The evaluations can then be used to determine what level of protection the body of water deserves. For example, if the survey determines – through interviews and a site visit – that few people swim or kayak on a given body of water, the state could classify it as secondary recreation and increase the amount of bacteria allowed.

Traditionally, the state has tried to get all streams up to a level considered safe for fishing and swimming. It’s called the “fishable/swimmable” standard and is favored by EPA. However, the federal agency does allow the states to create a tiered system of the sort TCEQ is proposing.

So far, the two agencies have come up with a list of 123 stream segments, from unnamed tributaries of obscure coastal bayous to a stretch of the mighty Brazos River above Possum Kingdom Reservoir. Most of the surveys are just beginning but TCEQ has already decided to downgrade portions of Whiteoak Bayou near downtown Houston.

State regulators stress that they are unlikely to tamper with popular lakes and rivers like the Guadalupe around New Braunfels, where thousands tube every year and water quality is good.

Many of the streams likely to be downgraded already have water quality problems or few powerful people to stand up for them. Ken Kramer, director of the Lone Star Chapter of the Sierra Club, calls it a “self-fulfilling prophecy”

“You allow a stream to be polluted and nobody wants to recreate in it.”

Backers of the new system argue that it’s a practical reflection of how rivers and lakes are actually used. Dickie Clark is a county commissioner in rural Hamilton County, where the Leon River runs thick with fecal matter from cattle operations.

He’s excited about the prospect of reclassifying the Leon as a secondary contact river.

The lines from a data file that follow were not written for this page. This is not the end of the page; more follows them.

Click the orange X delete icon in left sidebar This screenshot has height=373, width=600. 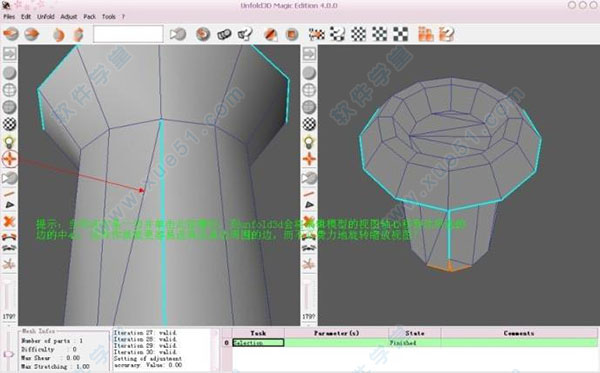(9, 221)
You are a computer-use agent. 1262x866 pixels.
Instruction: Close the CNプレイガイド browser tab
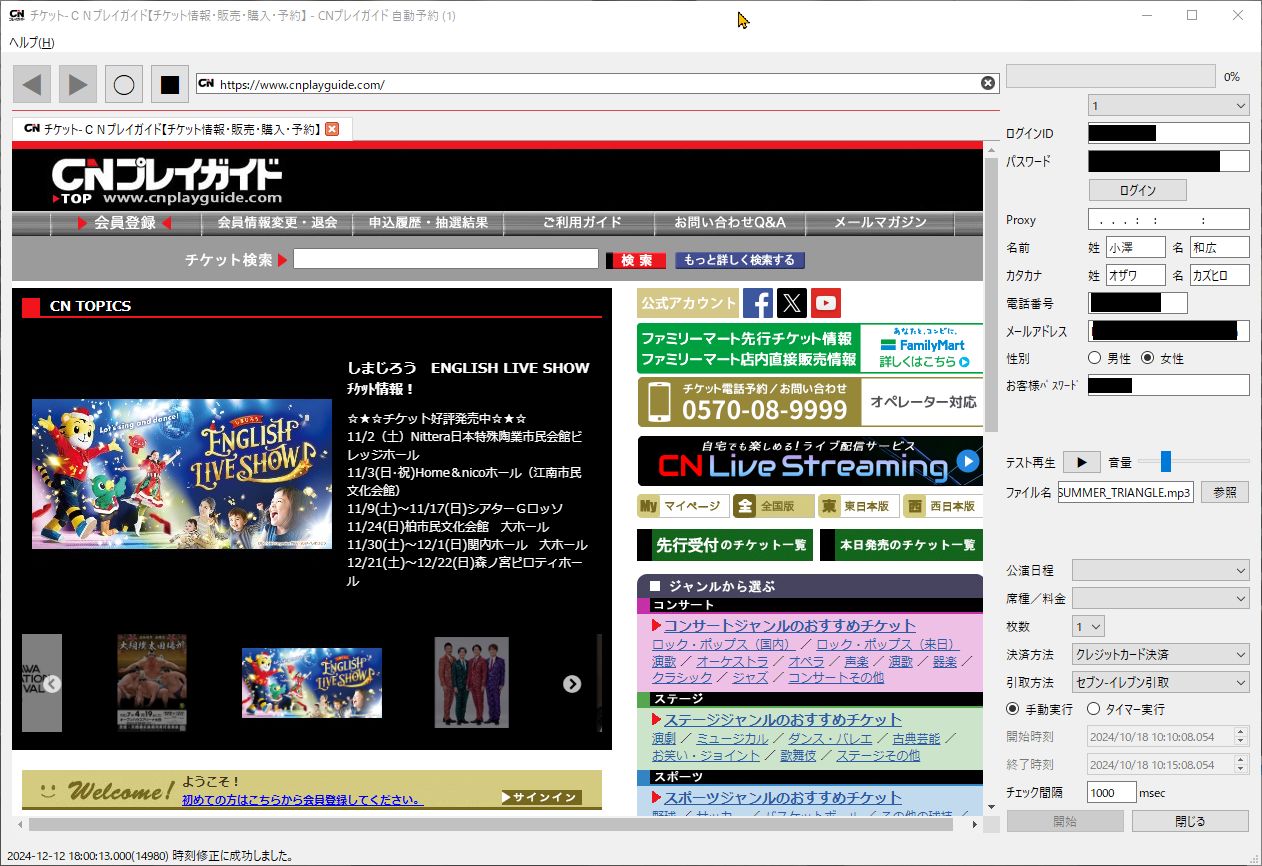(332, 129)
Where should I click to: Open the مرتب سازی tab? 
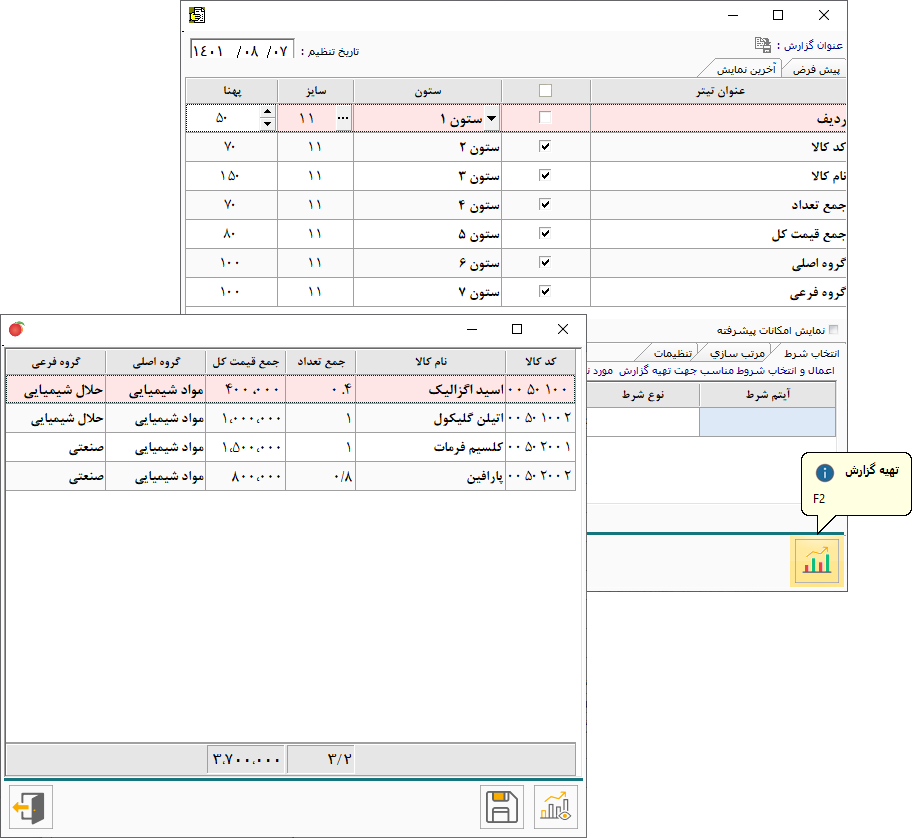(738, 353)

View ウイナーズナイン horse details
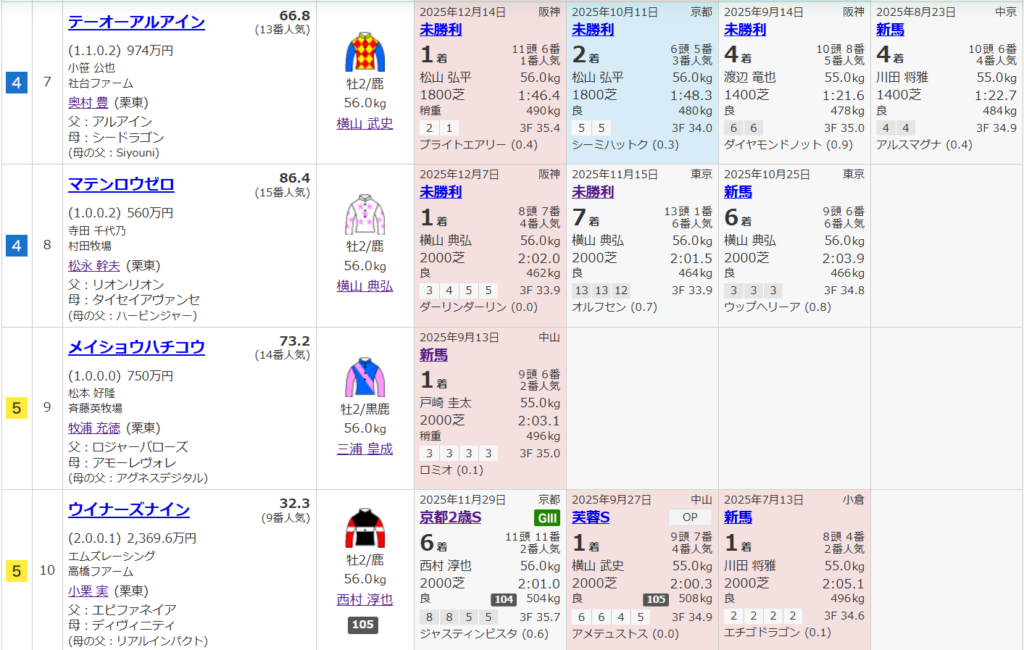(x=129, y=509)
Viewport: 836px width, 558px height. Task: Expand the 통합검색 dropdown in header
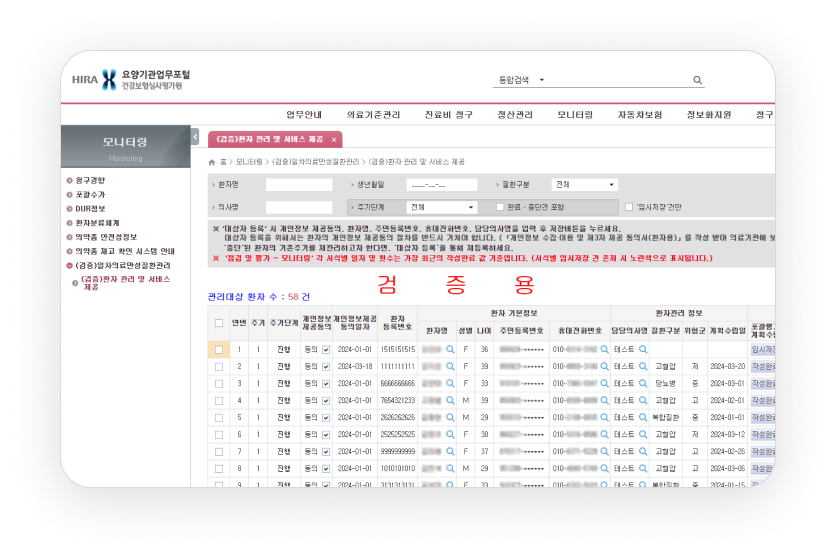[541, 80]
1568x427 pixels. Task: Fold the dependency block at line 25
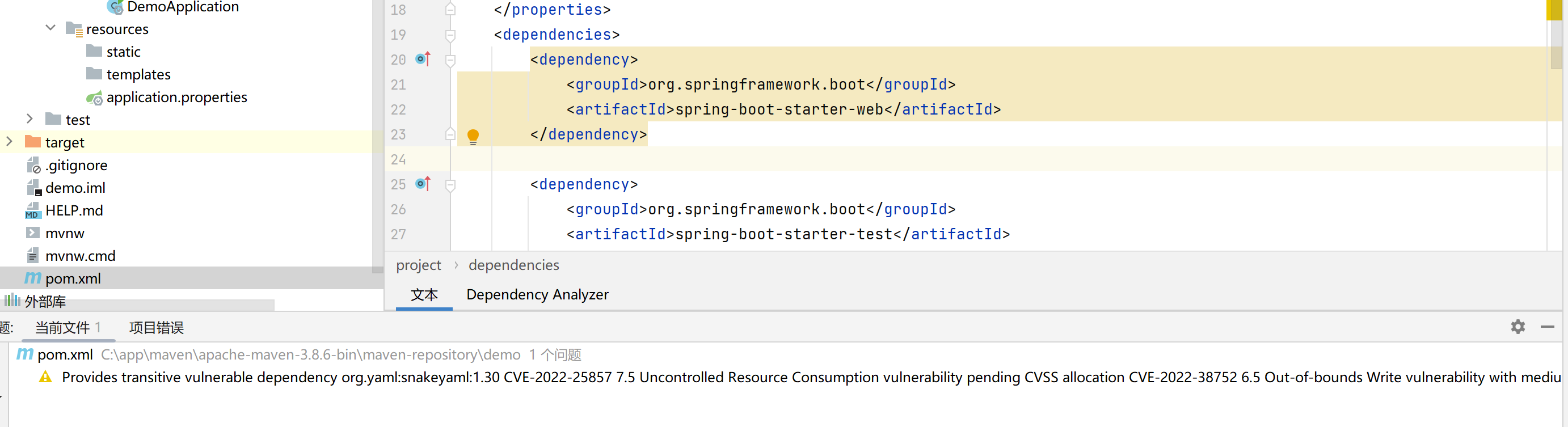point(450,184)
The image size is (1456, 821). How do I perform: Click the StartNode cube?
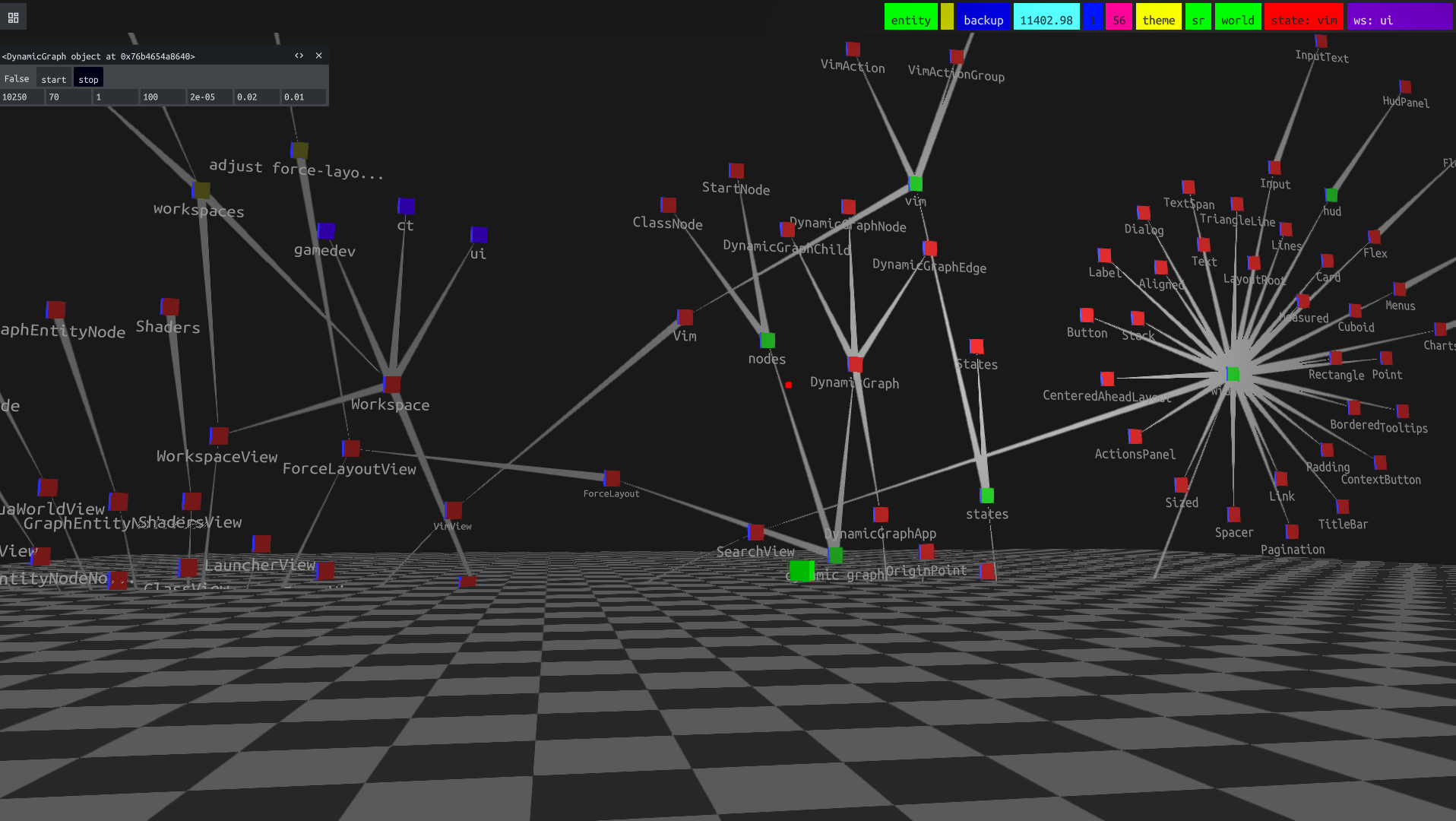(735, 169)
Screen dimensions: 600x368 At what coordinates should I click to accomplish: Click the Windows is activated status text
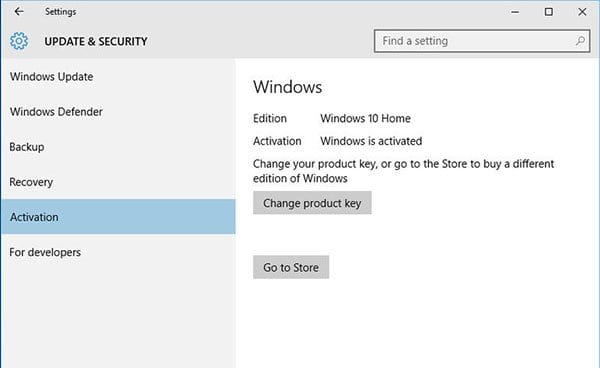click(371, 141)
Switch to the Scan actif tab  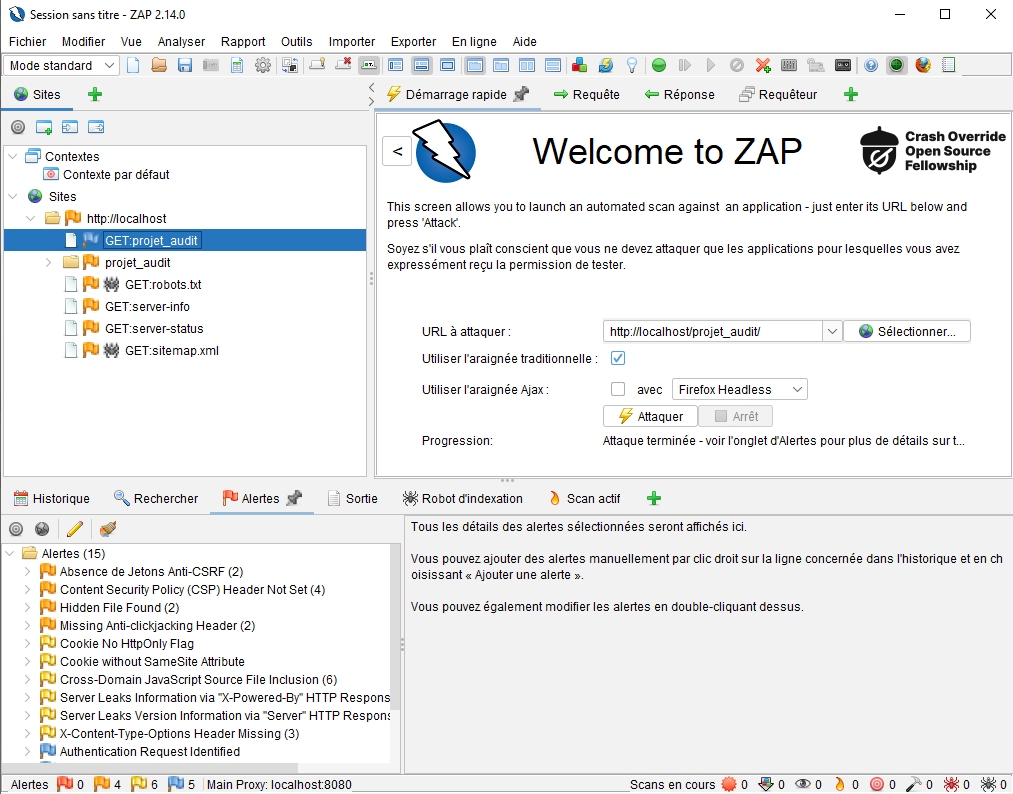tap(584, 499)
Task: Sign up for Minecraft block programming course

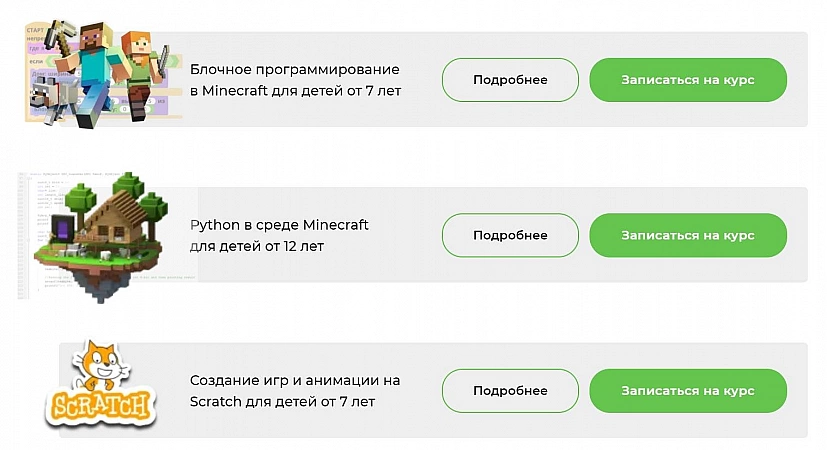Action: [687, 80]
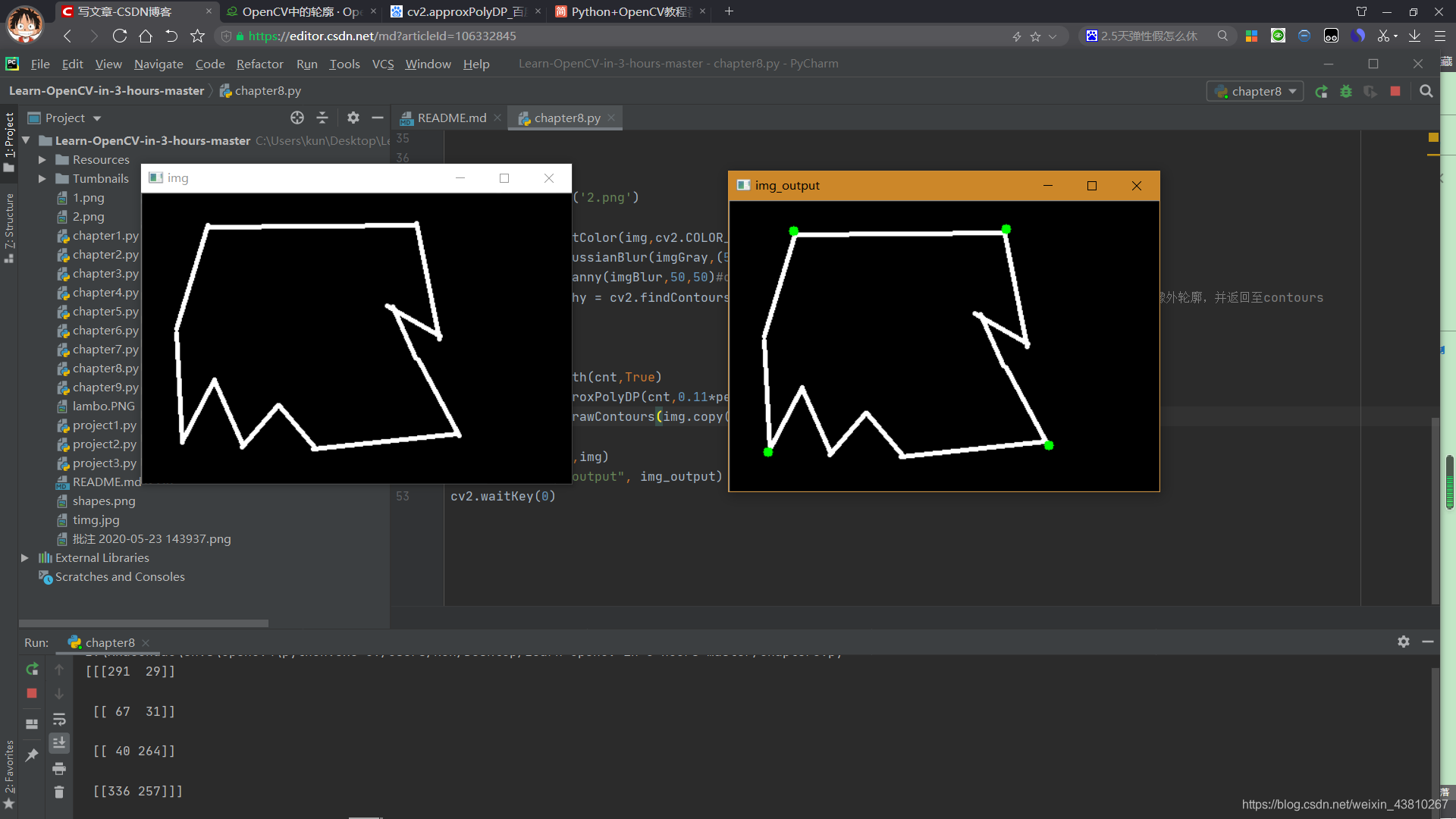Expand the Resources folder
Viewport: 1456px width, 819px height.
point(42,159)
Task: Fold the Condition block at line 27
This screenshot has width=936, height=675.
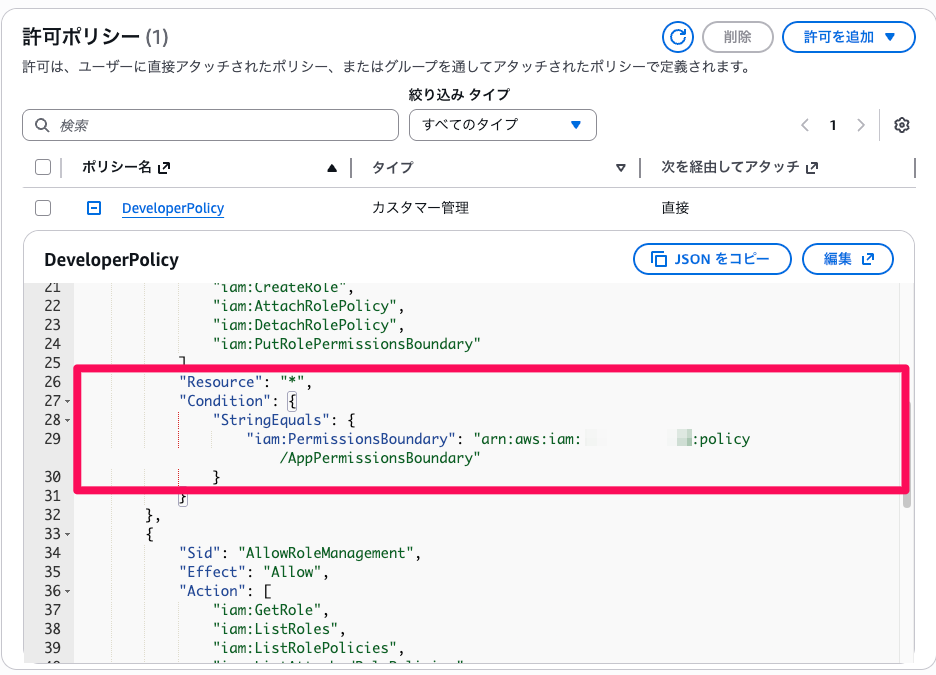Action: [x=67, y=401]
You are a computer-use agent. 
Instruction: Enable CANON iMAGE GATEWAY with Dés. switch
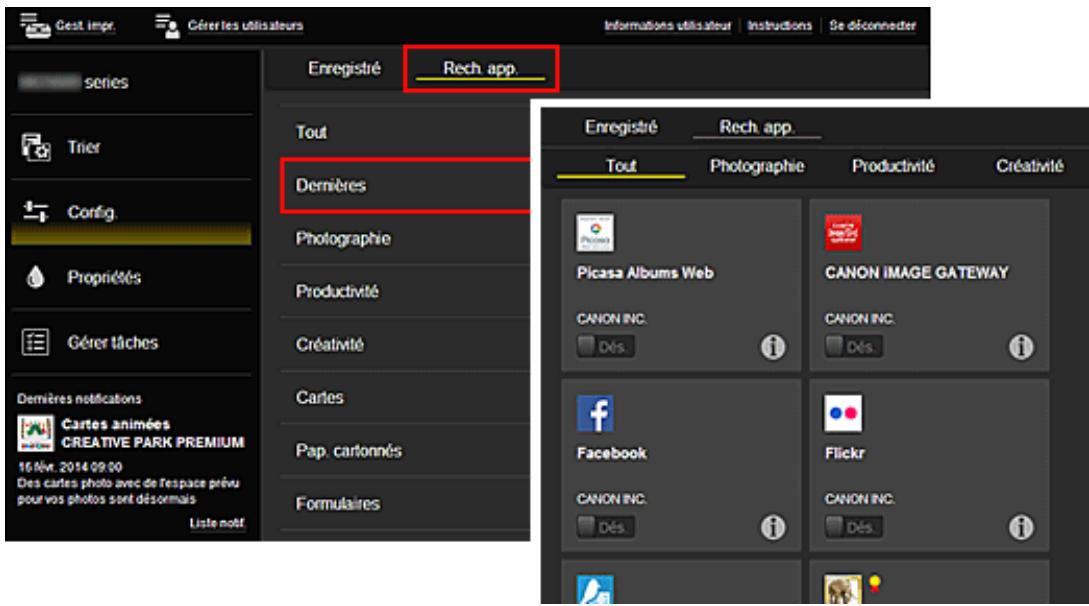pyautogui.click(x=853, y=346)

“We’re spending millions of dollars trying to solve a problem that will have no tangible benefit to the people in the watershed,” said Clark. The bacteria standard, he complains, is based on the notion that people might swim in the Leon, though few do.

“There is absolutely no evidence that anybody is getting sick from coming into contact with what’s thought to be bacterially-impaired waters.”

There are also other water quality problems. The pH of Big Cypress Creek and Lake Caddo is too acidic, an indication of acid rain, according to environmental groups. Dangerous levels of mercury, largely from Texas’ coal-fired power plants, are found in the flesh of fish in Caddo Lake, Big Cypress Creek and Black Cypress Bayou.

In 2006, TCEQ completed a TMDL for Lake O’ the Pines that calls for a 57 percent reduction in phosphorus. But Lowerre says he’s seen little evidence that the plan’s been put into action. Caddo Lake has been on the impaired list for mercury and pH since 1996 and for low dissolved oxygen since 2000 but no TMDL has been prepared.

“Instead of solving these problems, which means taking on big agricultural interests, they are changing the numbers,” says Lowerre.

In parts of the Cypress basin, TCEQ would like to allow the dissolved oxygen standard to drop as low as 1.5 milligrams per liter of water during any 24-hour period. The current standard is no less than 4 mg/L.

The new standard is dangerously low and could lead to fish kills, according to the Caddo Lake Institute. None of the state neighboring Texas allows oxygen levels to drop to 1.5 mg/L.

But Aaron Wendt, the watershed planning coordinator for the Texas Soil and Water Conservation Board, argues that the new standard simply reflects natural conditions and won’t hurt fish. “In those slow, sluggish East Texas swamp-like environments the plant and animal life has evolved to that level of dissolved oxygen,” said Wendt.

TCEQ is also proposing to allow for lower pH levels (more acidic conditions) in the Cypress basin. The agency, again, assumes that the Cypress basin is naturally acidic based on data it collected over two years – an assertion that Caddo Lake Institute counters with its own findings indicating increasing acidity in the area traceable to sulfates from air pollution.

“This is TCEQ trying to create a process to remove segments from the impaired list,” said Lowerre. “If they get this working, I’m sure they’ll use it all over East Texas.”